W latach 1859 - 1866 roku rozpoczął edukację w płockim Gimnazjum Gubernialnym (dzisiejsza Małachowianka). W latach 1866-1870 studiował na wydziale Matematyczno- Fizycznym Szkoły Głównej Warszawskiej (dzisiejszy Uniwersytet Warszawski), w latach 1870- 1875 w Instytucie Górniczym w Petersburgu (dziś Sankt-Petersburski Państwowy Instytut Górniczy im. G. W. Plechanowa). Był uczniem Dmitrija Mendelejewa (chemika – odkrywcy prawa okresowości pierwiastków chemicznych) otrzymał od niego propozycję pracy, której nie przyjął - nie zamierzał zostawać w Rosji.
W Królestwie Polskim rozpoczął pracę jako praktykant w Zarządzie Górniczym w Suchedniowie, następnie w latach 1876-1884 kierował Zakładami Hutniczymi w Mroczkowie, gdzie zajmował się unowocześnianiem fabryki oraz badaniami nad występowaniem rud żelaza, siarki i ropy naftowej w Staropolskim Okręgu Przemysłowym.
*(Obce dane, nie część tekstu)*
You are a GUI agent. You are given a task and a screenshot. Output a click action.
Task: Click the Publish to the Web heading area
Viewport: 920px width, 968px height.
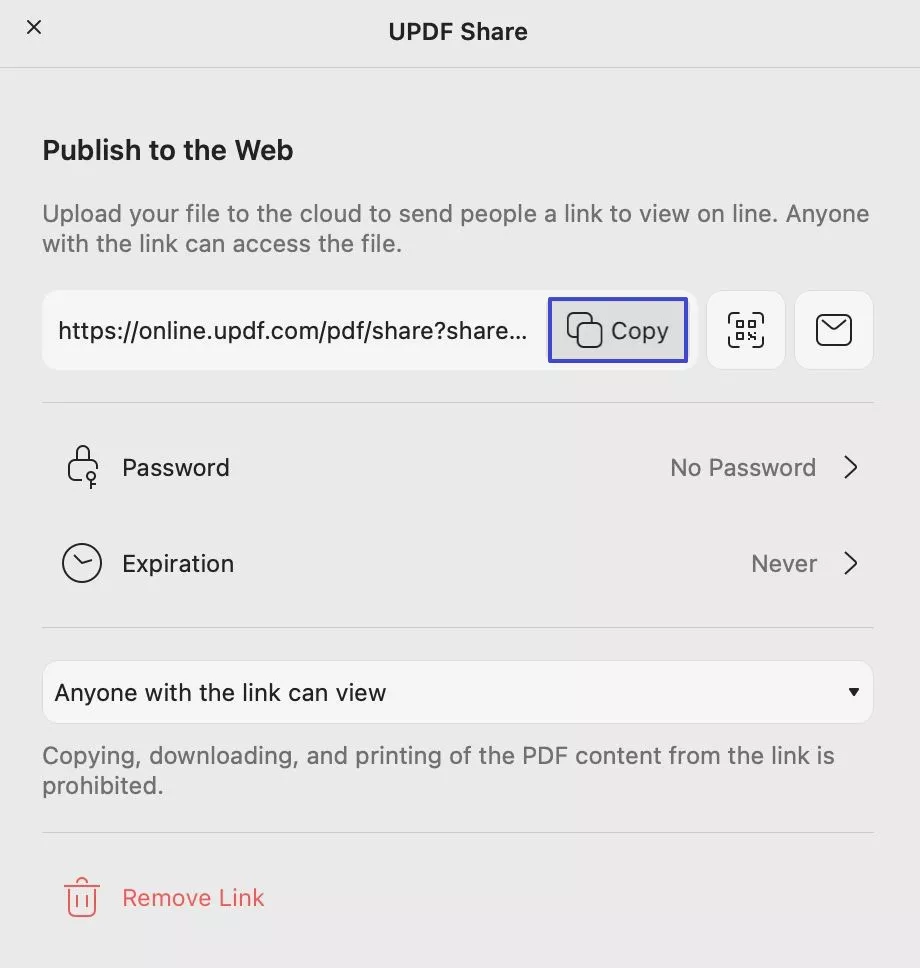pos(167,150)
Równocześnie prowadził prywatne kuźnice. Prawdopodobnie łączenie funkcji państwowej z prowadzeniem własnego biznesu spowodowało złożenie na niego donosu do Ministerstwa Skarbu. Na skutek pomówień został odwołany z zajmowanego stanowiska, następnie zwolniony z pracy. Sześć lat zabiegał o odzyskanie dobrego imienia, poświęcając ten czas na podróże, konferencje i spotkania naukowe. Po przywróceniu do pracy, w roku 1890 został zatrudniony w Urzędzie Probierczym w Rydze a w 1891 przeniesiono go do podobnego urzędu w Baku, gdzie pracował do końca życia.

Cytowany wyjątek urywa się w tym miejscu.